▶ _EXERCISE PROMPT_: Output the entries below without any alteration.

Collected data entries:
────────────────
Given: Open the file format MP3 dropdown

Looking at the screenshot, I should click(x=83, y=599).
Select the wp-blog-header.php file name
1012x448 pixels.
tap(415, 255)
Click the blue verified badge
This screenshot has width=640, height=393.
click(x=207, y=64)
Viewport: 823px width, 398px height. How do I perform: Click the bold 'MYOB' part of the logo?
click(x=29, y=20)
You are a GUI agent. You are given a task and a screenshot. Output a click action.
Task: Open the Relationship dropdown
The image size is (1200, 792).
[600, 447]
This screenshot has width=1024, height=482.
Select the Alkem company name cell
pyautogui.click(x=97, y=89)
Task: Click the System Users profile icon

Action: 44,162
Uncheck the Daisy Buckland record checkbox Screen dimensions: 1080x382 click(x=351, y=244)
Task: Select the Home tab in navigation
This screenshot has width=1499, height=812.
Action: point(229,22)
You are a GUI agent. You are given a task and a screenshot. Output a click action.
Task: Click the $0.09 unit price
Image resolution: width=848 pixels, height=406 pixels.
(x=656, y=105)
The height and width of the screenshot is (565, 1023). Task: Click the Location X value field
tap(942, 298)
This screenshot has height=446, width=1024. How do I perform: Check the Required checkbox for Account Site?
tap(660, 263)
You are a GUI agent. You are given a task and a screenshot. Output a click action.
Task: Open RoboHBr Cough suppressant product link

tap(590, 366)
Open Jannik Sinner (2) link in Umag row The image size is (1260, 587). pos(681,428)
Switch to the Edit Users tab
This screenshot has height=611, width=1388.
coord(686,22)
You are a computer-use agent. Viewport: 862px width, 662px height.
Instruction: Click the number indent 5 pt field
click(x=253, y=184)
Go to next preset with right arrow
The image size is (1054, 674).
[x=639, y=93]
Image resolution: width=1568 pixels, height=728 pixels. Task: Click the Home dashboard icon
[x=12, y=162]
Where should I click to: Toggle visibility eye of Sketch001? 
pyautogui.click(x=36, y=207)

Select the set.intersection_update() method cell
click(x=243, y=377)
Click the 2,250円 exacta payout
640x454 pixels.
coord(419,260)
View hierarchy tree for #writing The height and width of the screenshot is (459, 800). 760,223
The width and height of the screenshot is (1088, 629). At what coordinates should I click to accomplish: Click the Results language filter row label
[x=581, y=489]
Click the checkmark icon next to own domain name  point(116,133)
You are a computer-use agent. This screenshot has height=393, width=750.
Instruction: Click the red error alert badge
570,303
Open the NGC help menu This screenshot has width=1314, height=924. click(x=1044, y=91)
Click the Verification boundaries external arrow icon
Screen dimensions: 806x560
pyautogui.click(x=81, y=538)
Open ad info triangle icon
────────────────
▶ _EXERCISE ANSWER_:
Given: Open the file format MP3 dropdown

Looking at the screenshot, I should click(x=83, y=599).
Select the wp-blog-header.php file name
1012x448 pixels.
tap(415, 255)
Click the blue verified badge
This screenshot has width=640, height=393.
click(x=207, y=64)
Viewport: 823px width, 398px height. How do I perform: Click the bold 'MYOB' part of the logo?
click(x=29, y=20)
You are a GUI agent. You are given a task and a screenshot. Output a click action.
Task: Open the Relationship dropdown
The image size is (1200, 792).
[600, 447]
This screenshot has width=1024, height=482.
Select the Alkem company name cell
pyautogui.click(x=97, y=89)
Task: Click the System Users profile icon

Action: 44,162
Uncheck the Daisy Buckland record checkbox Screen dimensions: 1080x382 click(x=351, y=244)
Task: Select the Home tab in navigation
This screenshot has width=1499, height=812.
Action: point(229,22)
You are a GUI agent. You are given a task and a screenshot. Output a click action.
Task: Click the $0.09 unit price
Image resolution: width=848 pixels, height=406 pixels.
(x=656, y=105)
The height and width of the screenshot is (565, 1023). Task: Click the Location X value field
tap(942, 298)
This screenshot has height=446, width=1024. How do I perform: Check the Required checkbox for Account Site?
tap(660, 263)
You are a GUI agent. You are given a task and a screenshot. Output a click action.
Task: Open RoboHBr Cough suppressant product link

tap(590, 366)
Open Jannik Sinner (2) link in Umag row The image size is (1260, 587). pos(681,428)
Switch to the Edit Users tab
This screenshot has height=611, width=1388.
coord(686,22)
You are a computer-use agent. Viewport: 862px width, 662px height.
Instruction: Click the number indent 5 pt field
click(x=253, y=184)
Go to next preset with right arrow
The image size is (1054, 674).
[x=639, y=93]
Image resolution: width=1568 pixels, height=728 pixels. Task: Click the Home dashboard icon
[x=12, y=162]
Where should I click to: Toggle visibility eye of Sketch001? 
pyautogui.click(x=36, y=207)

Select the set.intersection_update() method cell
click(x=243, y=377)
Click the 2,250円 exacta payout
640x454 pixels.
coord(419,260)
View hierarchy tree for #writing The height and width of the screenshot is (459, 800). 760,223
The width and height of the screenshot is (1088, 629). At what coordinates should I click to accomplish: Click the Results language filter row label
[x=581, y=489]
Click the checkmark icon next to own domain name  point(116,133)
You are a computer-use agent. This screenshot has height=393, width=750.
Instruction: Click the red error alert badge
570,303
Open the NGC help menu This screenshot has width=1314, height=924. click(x=1044, y=91)
Click the Verification boundaries external arrow icon
Screen dimensions: 806x560
pyautogui.click(x=81, y=538)
Open ad info triangle icon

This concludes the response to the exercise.